# Given text
= = = = = = =

Day of action success

Posted on the 26th August 2011

Last Saturday, August 13th, saw Animal Aid supporters across the country take to the streets for our Victims of Charity Day of Action. We want to say a big thank you to everyone who took part, and helped to raise awareness about the involvement of medical research charities in vivisection. The Day of Action was the latest initiative in our high-profile campaign, which urges the public not to donate to charities that fund animal research. It focuses in particular on Cancer Research UK, the British Heart Foundation, Parkinson’s UK and the Alzheimer’s Society.

Our major new report, Victims of Charity, describes how charity-funded medical researchers have deliberately damaged monkeys’ brains with toxic chemicals, and slowly and systematically destroyed dogs’ hearts. Other researchers have tormented mice in water mazes, injected them with cancerous tissue, or used animals who had been subjected to special breeding programmes that left them weakened, disease-prone and mentally deranged.

= = = = = = =

# Information supplied
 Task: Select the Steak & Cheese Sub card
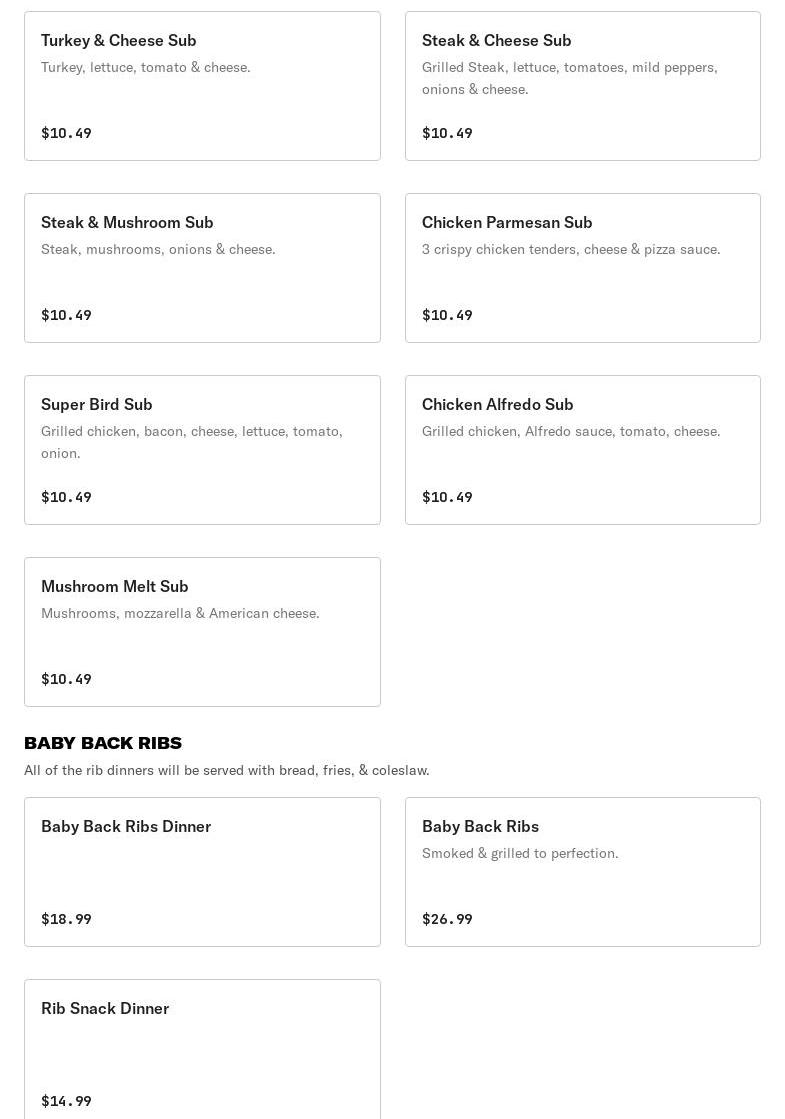pyautogui.click(x=582, y=86)
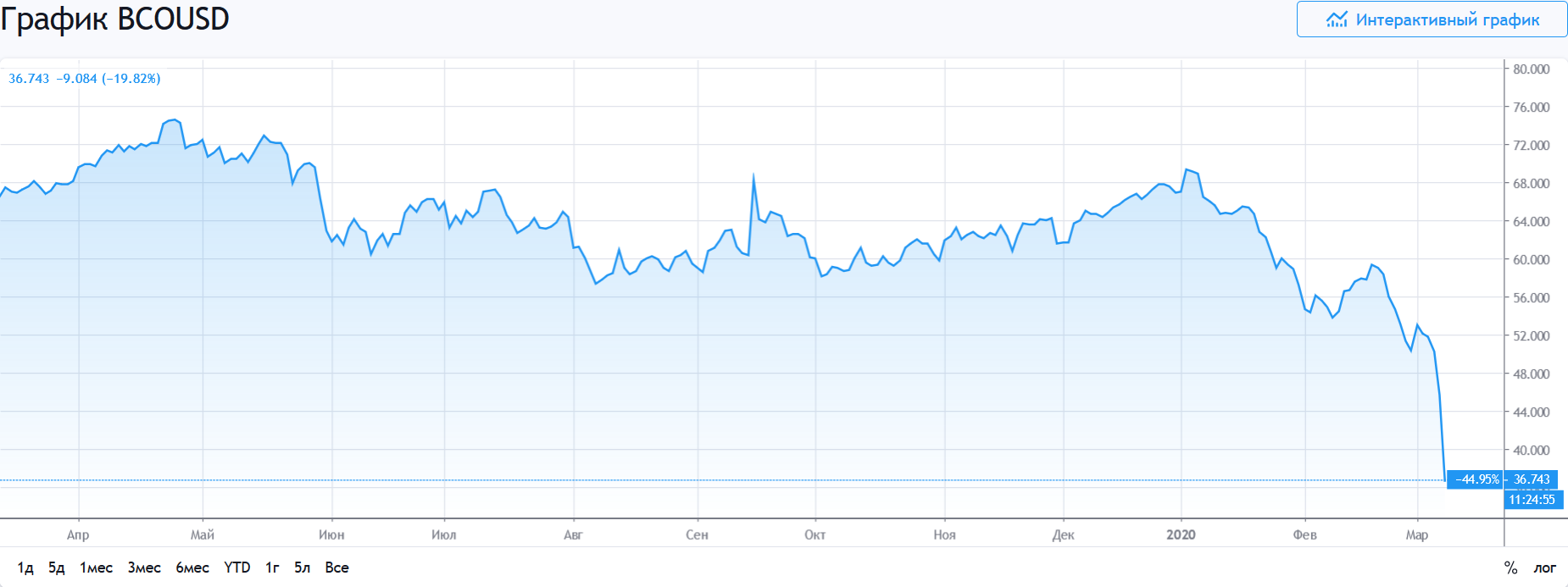This screenshot has height=587, width=1568.
Task: Click the 80.000 price scale label
Action: (x=1531, y=69)
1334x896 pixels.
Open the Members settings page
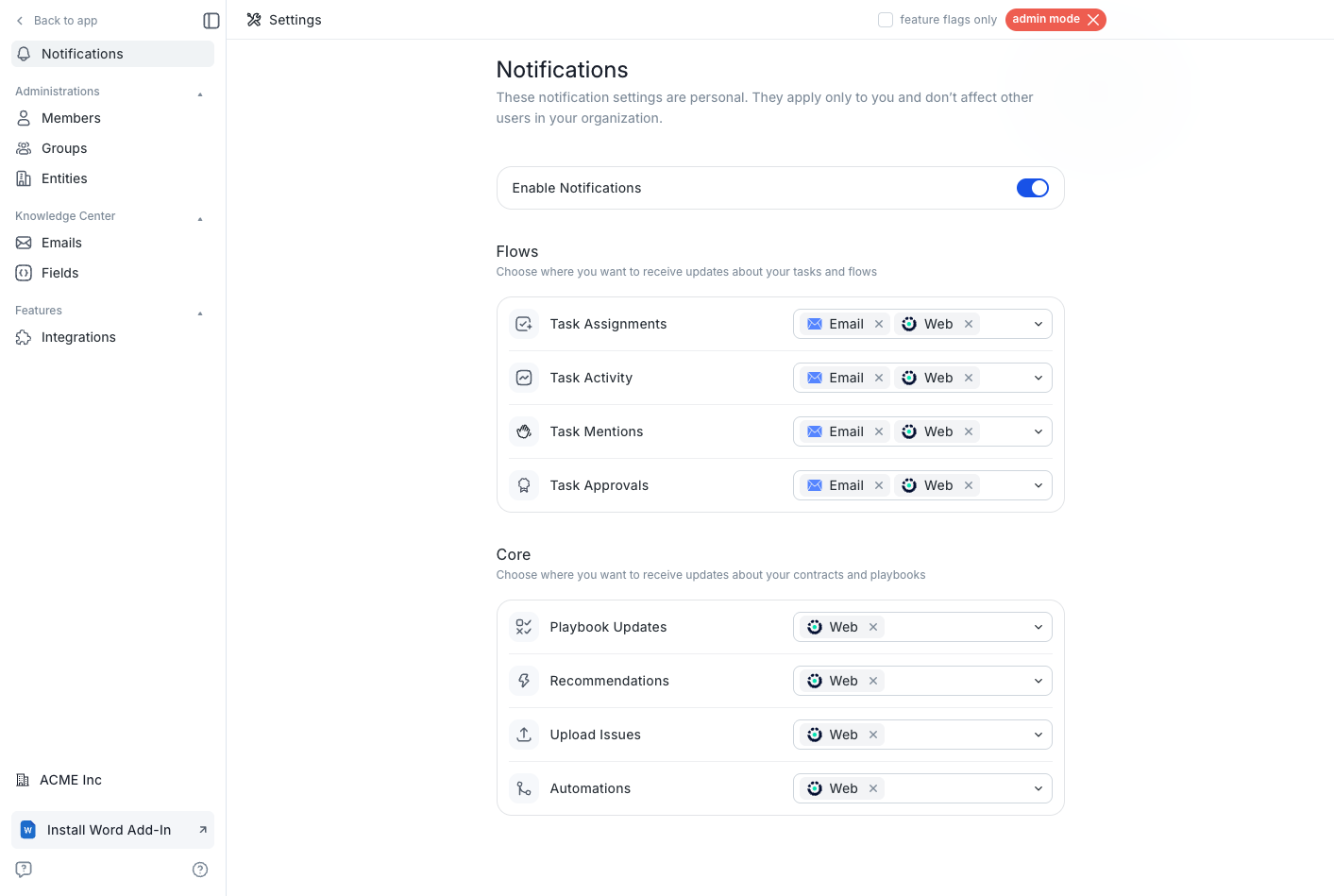pos(70,118)
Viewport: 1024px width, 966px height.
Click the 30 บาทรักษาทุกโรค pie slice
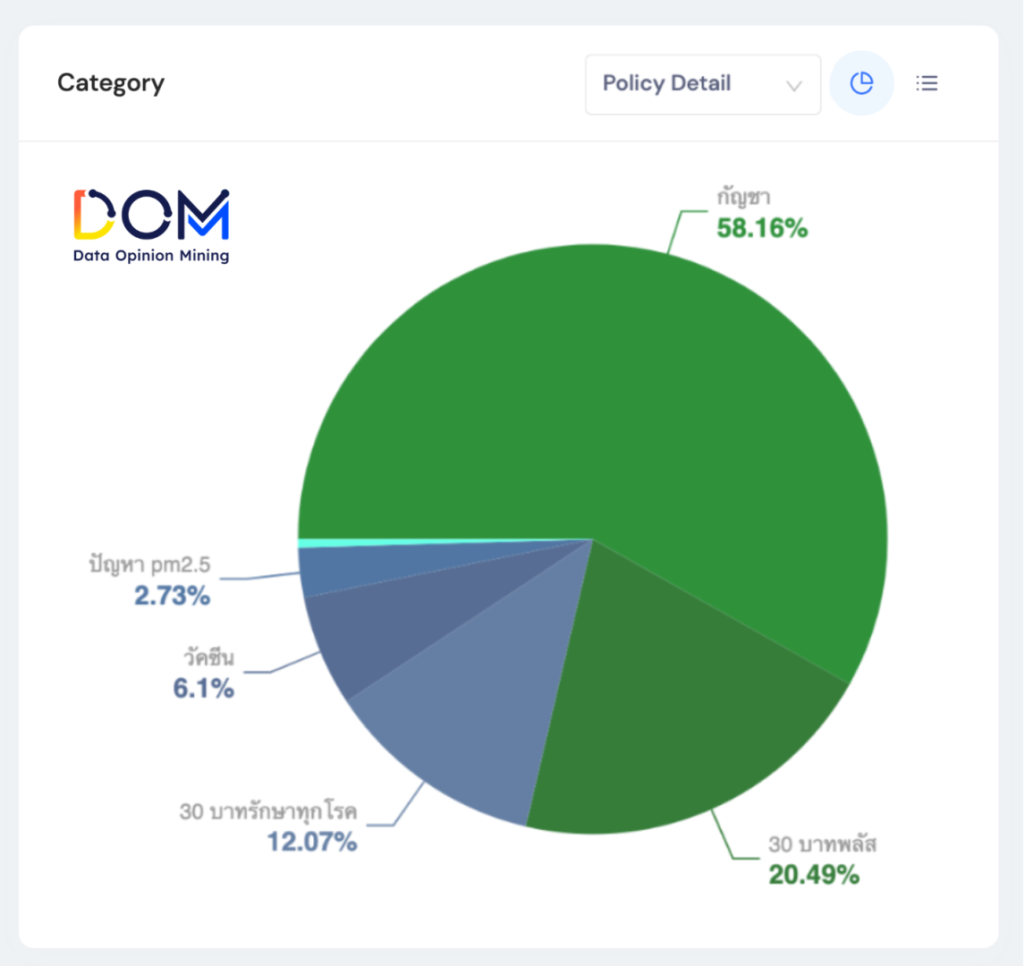point(470,720)
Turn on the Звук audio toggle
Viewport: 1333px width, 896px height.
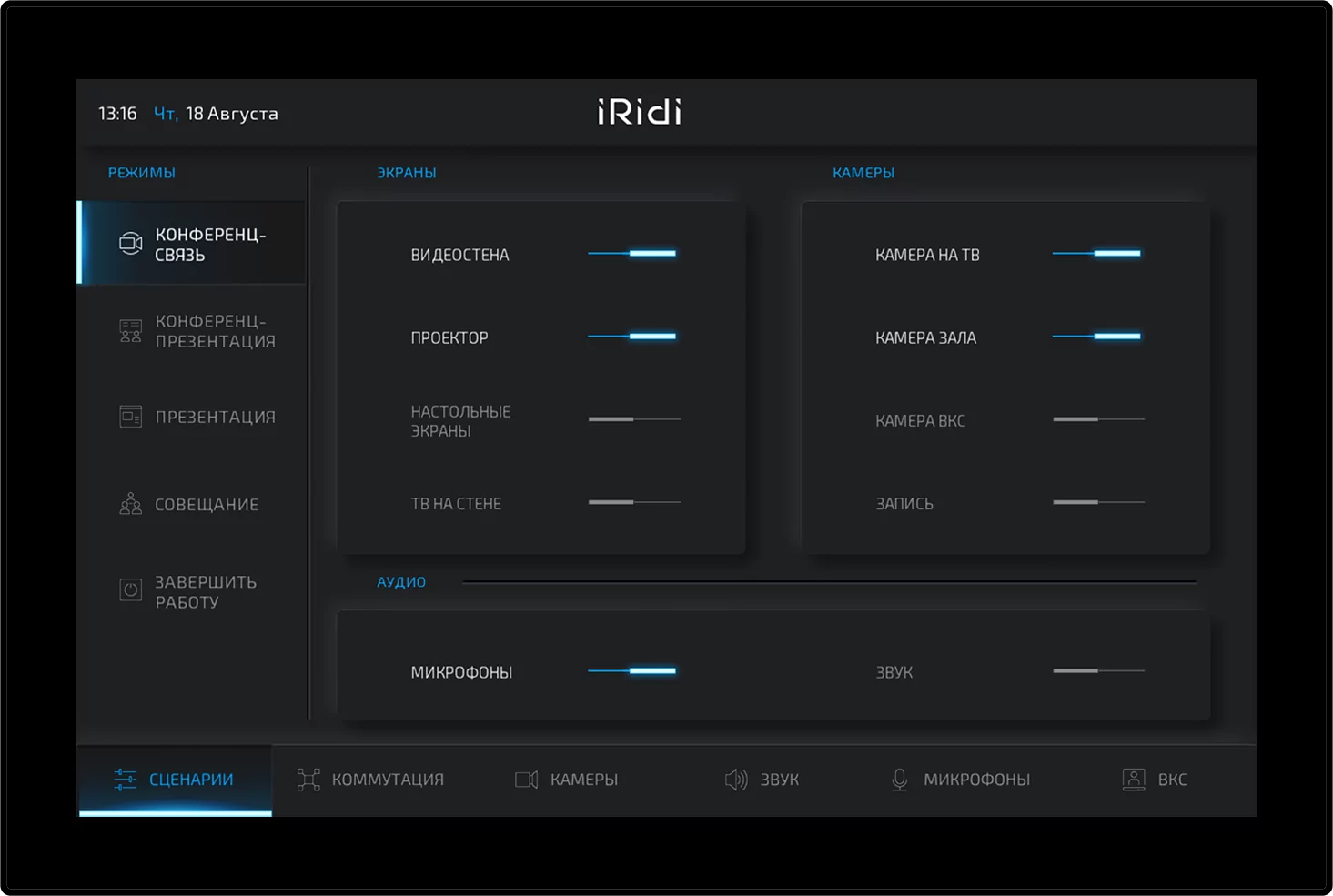(x=1098, y=671)
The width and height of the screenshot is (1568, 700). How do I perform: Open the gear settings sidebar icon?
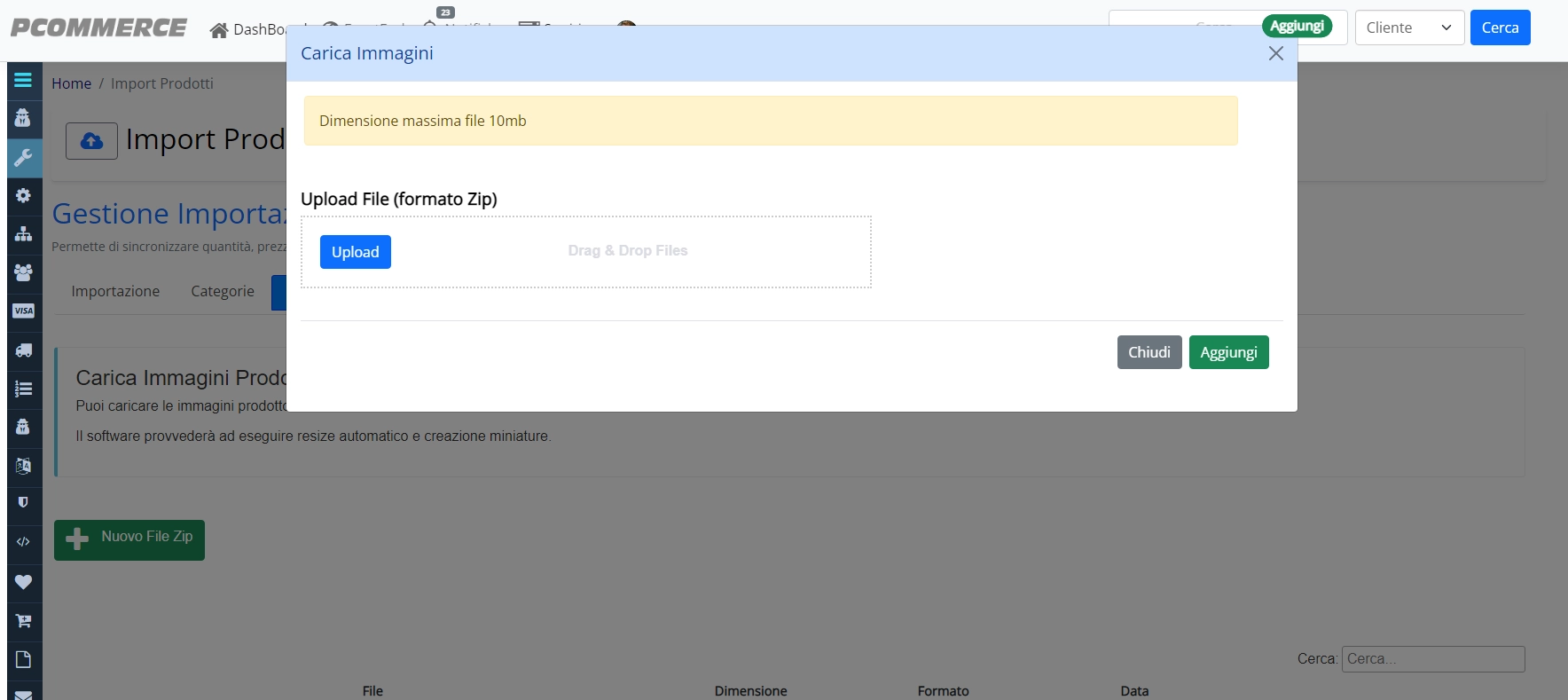tap(23, 195)
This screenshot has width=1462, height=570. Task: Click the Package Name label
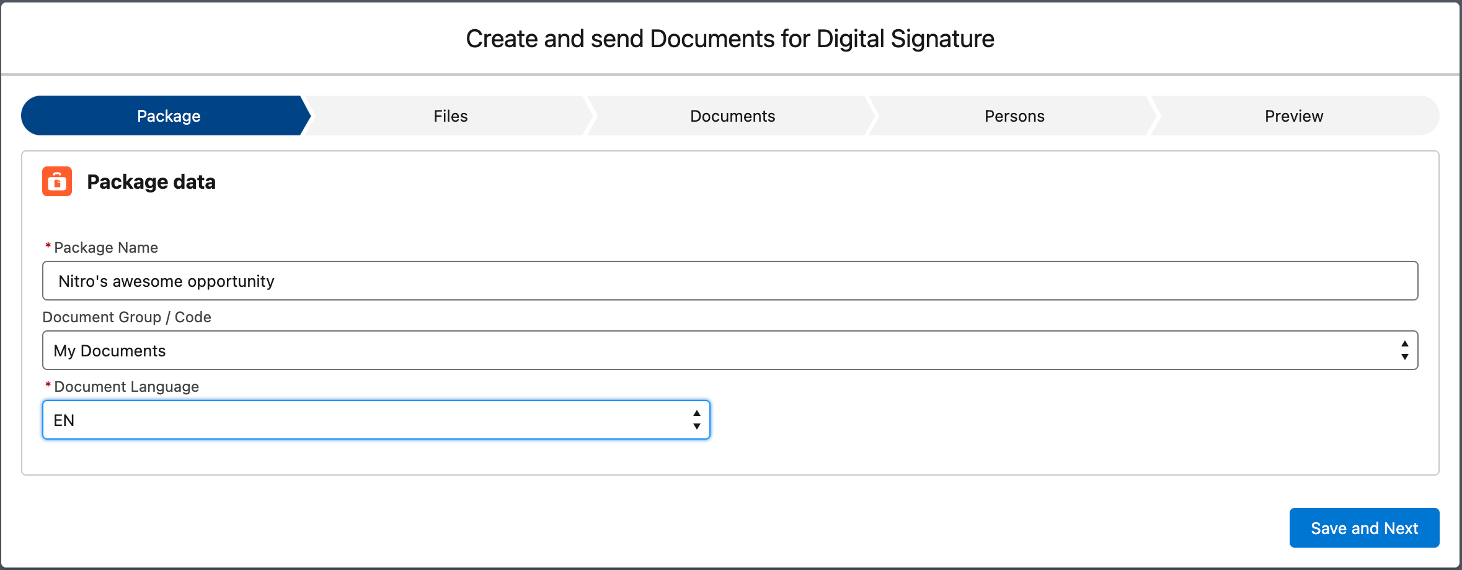pos(106,247)
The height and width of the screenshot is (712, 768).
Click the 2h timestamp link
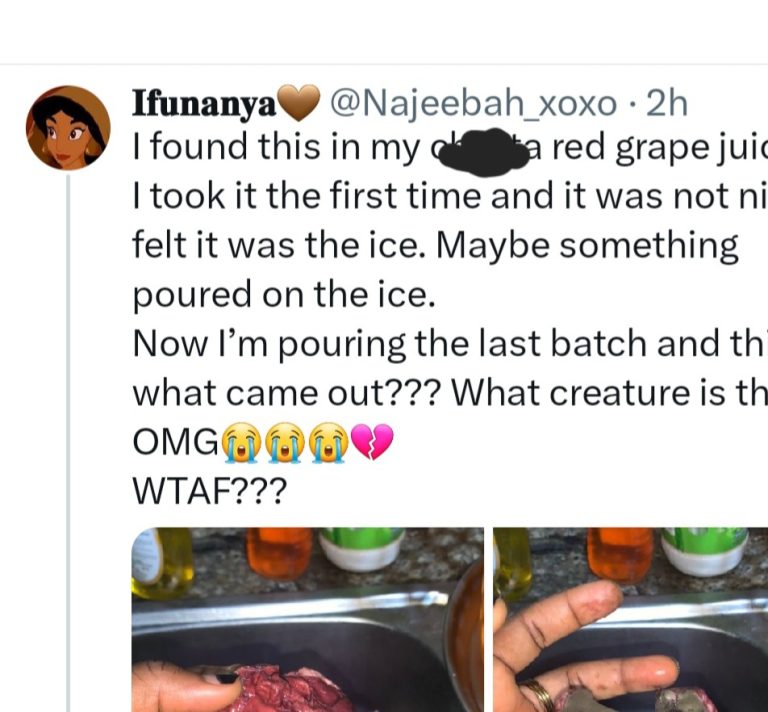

= = = = = = =

# Activity
Carry on the Animal Aid post about the Victims of Charity Day of Action, beginning right after its last sentence.

# Expected answer
Victims of Charity also challenges the claim that animal research is justified because it produces significant health benefits for people. The authors, hospital doctor and medical lecturer Adrian Stallwood, and veterinary surgeon Andre Menache, examine past and contemporary accounts of experimental procedures written by the experimenters themselves. They also assess scientific reviews in leading specialist journals, and conclude that animal-based research into cancer, dementia, heart disease and Parkinson’s has been a ‘wasteful and futile quest’ – one that has failed to advance the cause of human medicine.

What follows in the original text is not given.